» Exercise
Without dropping or altering a single word, give the listing again.
(Beginning of Given records)
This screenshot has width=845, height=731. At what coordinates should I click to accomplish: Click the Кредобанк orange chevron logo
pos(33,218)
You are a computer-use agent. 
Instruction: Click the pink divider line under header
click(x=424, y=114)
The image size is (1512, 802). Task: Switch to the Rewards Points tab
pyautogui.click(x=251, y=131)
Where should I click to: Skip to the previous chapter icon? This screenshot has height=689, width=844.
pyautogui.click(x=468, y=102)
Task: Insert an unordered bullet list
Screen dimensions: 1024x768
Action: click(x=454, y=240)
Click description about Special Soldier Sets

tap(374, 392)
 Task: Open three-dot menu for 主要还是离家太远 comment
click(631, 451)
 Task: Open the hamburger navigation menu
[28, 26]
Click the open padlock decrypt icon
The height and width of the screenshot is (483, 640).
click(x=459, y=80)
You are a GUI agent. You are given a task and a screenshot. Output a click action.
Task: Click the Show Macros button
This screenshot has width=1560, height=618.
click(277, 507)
(End of Given records)
» Response to the task
This screenshot has width=845, height=731. At what coordinates should I click to accomplish: Click the Кредобанк orange chevron logo
pos(33,218)
You are a computer-use agent. 
Instruction: Click the pink divider line under header
click(x=424, y=114)
The image size is (1512, 802). Task: Switch to the Rewards Points tab
pyautogui.click(x=251, y=131)
Where should I click to: Skip to the previous chapter icon? This screenshot has height=689, width=844.
pyautogui.click(x=468, y=102)
Task: Insert an unordered bullet list
Screen dimensions: 1024x768
Action: click(x=454, y=240)
Click description about Special Soldier Sets

tap(374, 392)
 Task: Open three-dot menu for 主要还是离家太远 comment
click(631, 451)
 Task: Open the hamburger navigation menu
[28, 26]
Click the open padlock decrypt icon
The height and width of the screenshot is (483, 640).
click(x=459, y=80)
You are a GUI agent. You are given a task and a screenshot. Output a click action.
Task: Click the Show Macros button
This screenshot has width=1560, height=618.
click(277, 507)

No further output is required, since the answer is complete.